E-Commerce
Black Sale: eCommerce y picos de demanda desafían la capacidad logística
Eventos masivos de ventas online impulsan aumentos significativos en la demanda, obligando a la industria a fortalecer planificación, infraestructura y última milla para sostener niveles de servicio y eficiencia operativa.

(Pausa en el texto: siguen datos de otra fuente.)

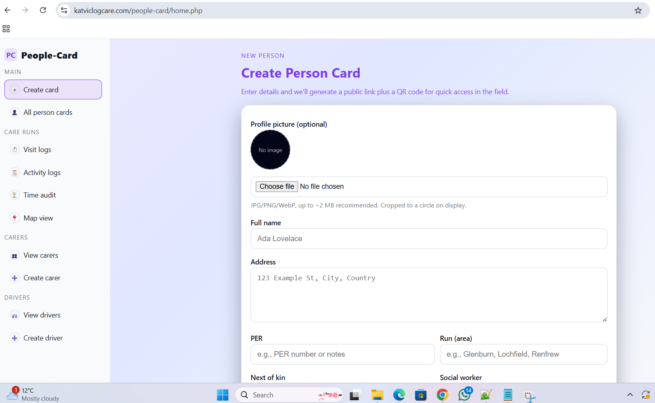Click inside the Address textarea
Screen dimensions: 655x403
pyautogui.click(x=429, y=295)
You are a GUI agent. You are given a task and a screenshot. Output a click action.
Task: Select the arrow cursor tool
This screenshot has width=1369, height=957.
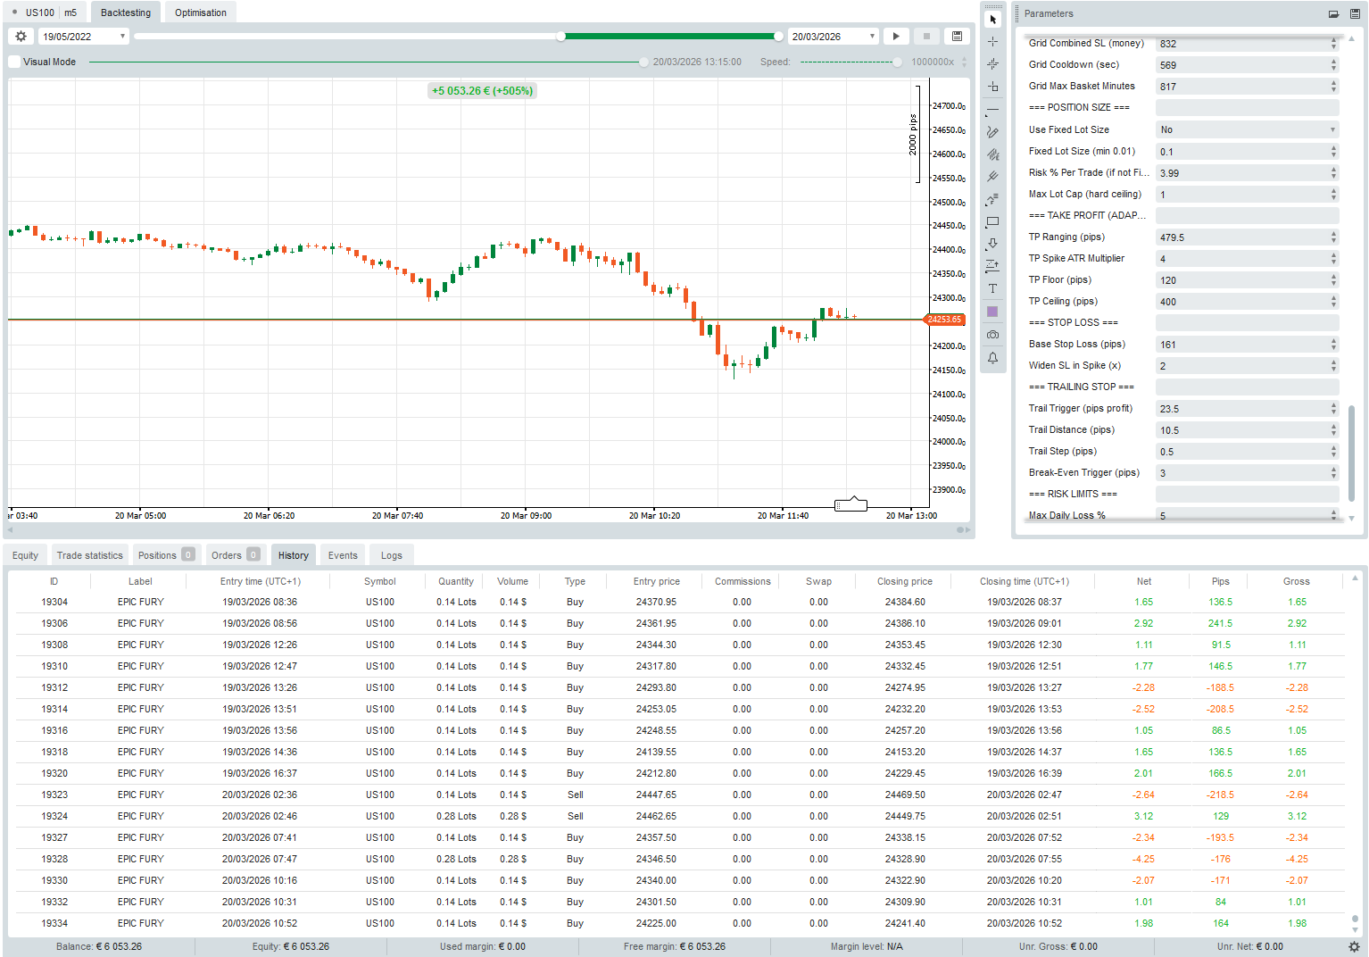coord(992,20)
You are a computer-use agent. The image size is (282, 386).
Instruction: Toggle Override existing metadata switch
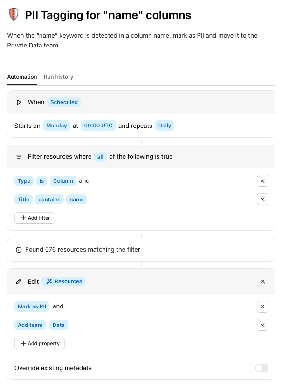point(261,368)
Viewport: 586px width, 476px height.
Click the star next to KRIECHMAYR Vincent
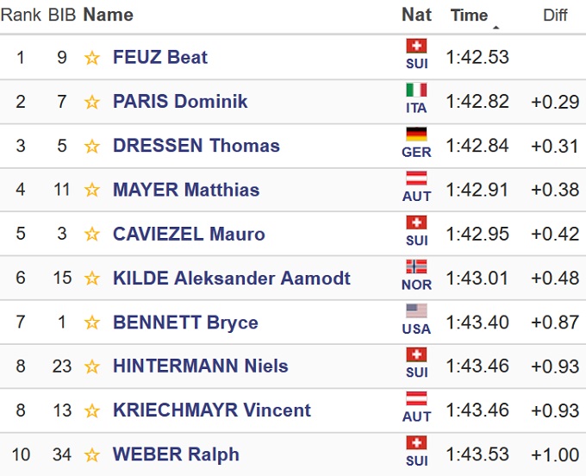point(92,410)
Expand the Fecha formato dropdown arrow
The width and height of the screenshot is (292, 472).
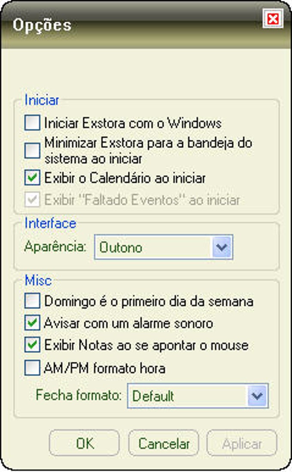tap(257, 396)
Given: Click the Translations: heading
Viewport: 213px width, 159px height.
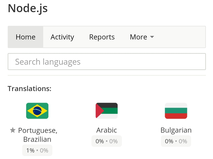Looking at the screenshot, I should coord(30,89).
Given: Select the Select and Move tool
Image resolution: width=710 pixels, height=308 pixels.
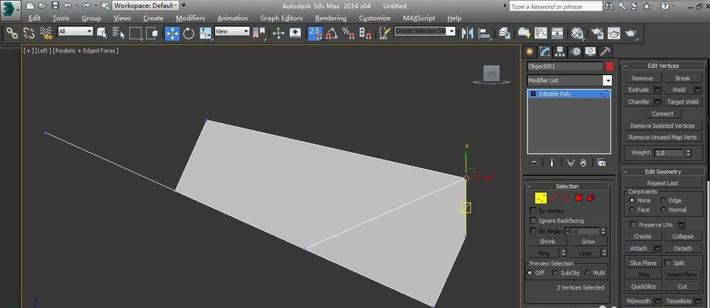Looking at the screenshot, I should click(172, 33).
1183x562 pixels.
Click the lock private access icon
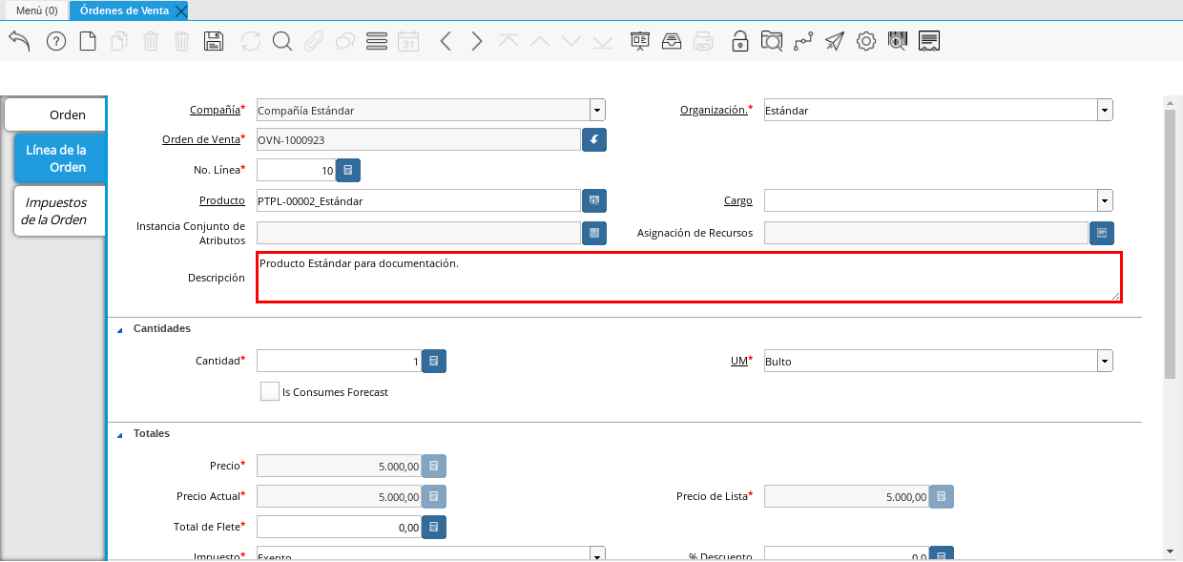coord(739,41)
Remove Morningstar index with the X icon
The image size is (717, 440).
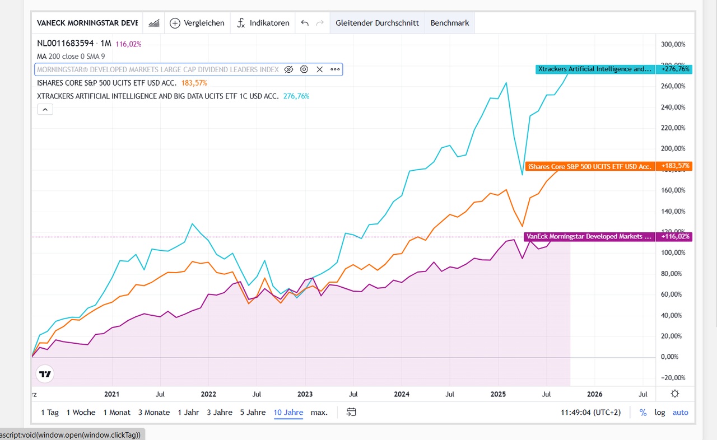pyautogui.click(x=319, y=69)
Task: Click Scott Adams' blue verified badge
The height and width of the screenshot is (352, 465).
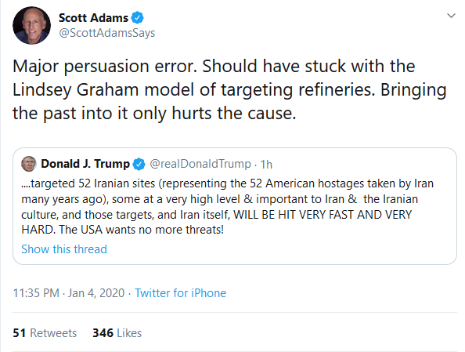Action: tap(137, 18)
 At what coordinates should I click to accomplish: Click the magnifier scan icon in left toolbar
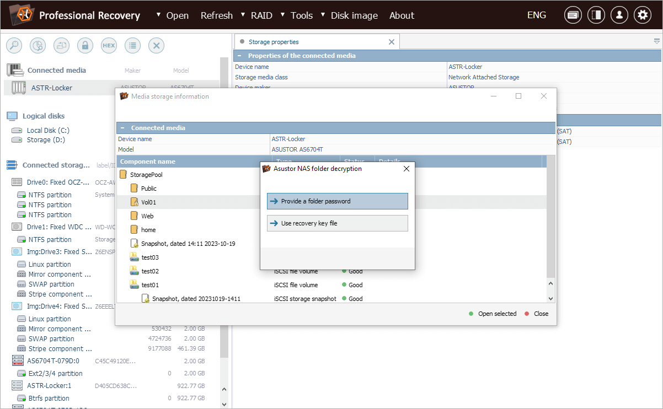[14, 46]
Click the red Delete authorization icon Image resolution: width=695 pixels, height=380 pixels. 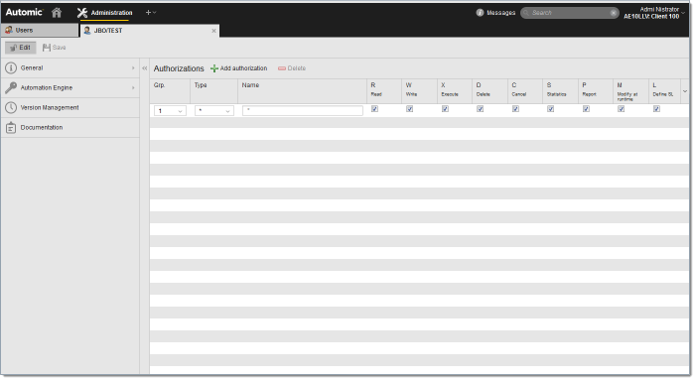coord(281,68)
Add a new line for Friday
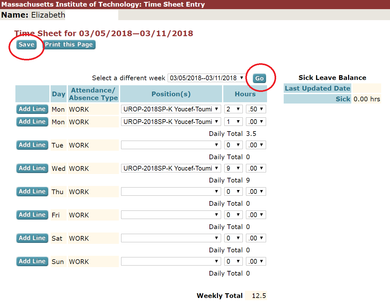This screenshot has width=390, height=303. 32,215
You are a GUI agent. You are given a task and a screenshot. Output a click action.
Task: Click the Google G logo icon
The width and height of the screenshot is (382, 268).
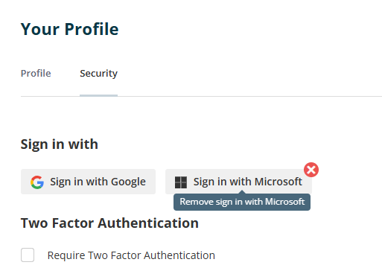point(37,182)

El calendario del comercio electrónico inició su ciclo anual con el evento Black Sale, que se desarrolló entre el 30 de marzo y el 5 de abril, activando un aumento significativo en la demanda por compras online. La participación de cientos de marcas impulsa un mayor volumen de transacciones, tensionando las operaciones logísticas en todo el país.
Durante estas jornadas, la cadena de suministro enfrenta uno de sus primeros test de capacidad del año. La presión por cumplir con tiempos de entrega y mantener niveles de servicio adecuados se intensifica, en un contexto donde la experiencia del cliente final depende directamente de la eficiencia en bodegaje, preparación de pedidos y distribución.
Desde la industria, el gerente general de Loginsa, parte de Grupo Ransa, Tomás Cox, advierte que este tipo de eventos permite medir el nivel de preparación del sistema logístico frente a picos de demanda. “Son días muy retadores en los que la cadena logística del país demuestra qué tan preparada está para demandas muchas veces históricas”, señala.
Las cifras de eventos anteriores reflejan la magnitud del desafío. En el Black Friday de noviembre de 2025, la compañía gestionó cerca de 1.600 pedidos en un solo día, triplicando su promedio habitual de 450. En tanto, durante el Cyber Monday de octubre, los despachos diarios superaron los 2.000 pedidos, con más de 4.400 unidades movilizadas, muy por sobre las 2.500 unidades que se registran en una jornada normal.
Ante este escenario, la planificación anticipada se posiciona como el principal factor crítico. “Para cumplir con el objetivo de nuestros clientes y del negocio nos preparamos con más de dos meses de anticipación en algunos casos, revisando proyecciones de ventas para dimensionar los procesos a los que nos enfrentaremos. Así logramos tener parámetros establecidos ante incrementos de demanda. Es por eso que el mayor desafío es la planificación, ya que es clave organizar las operaciones y lo que significarán en términos de tiempos, personas, espacios, insumos y equipos”, explica Cox.
En paralelo, el análisis de datos de eventos anteriores permite identificar patrones de consumo que orientan la operación logística. “El interés se concentra fuertemente en tecnología, belleza y vestuario”, agrega el ejecutivo, destacando que estas categorías son priorizadas en la gestión operativa para optimizar los flujos desde el inicio del pedido hasta la última milla, en un contexto de alta exigencia para la industria.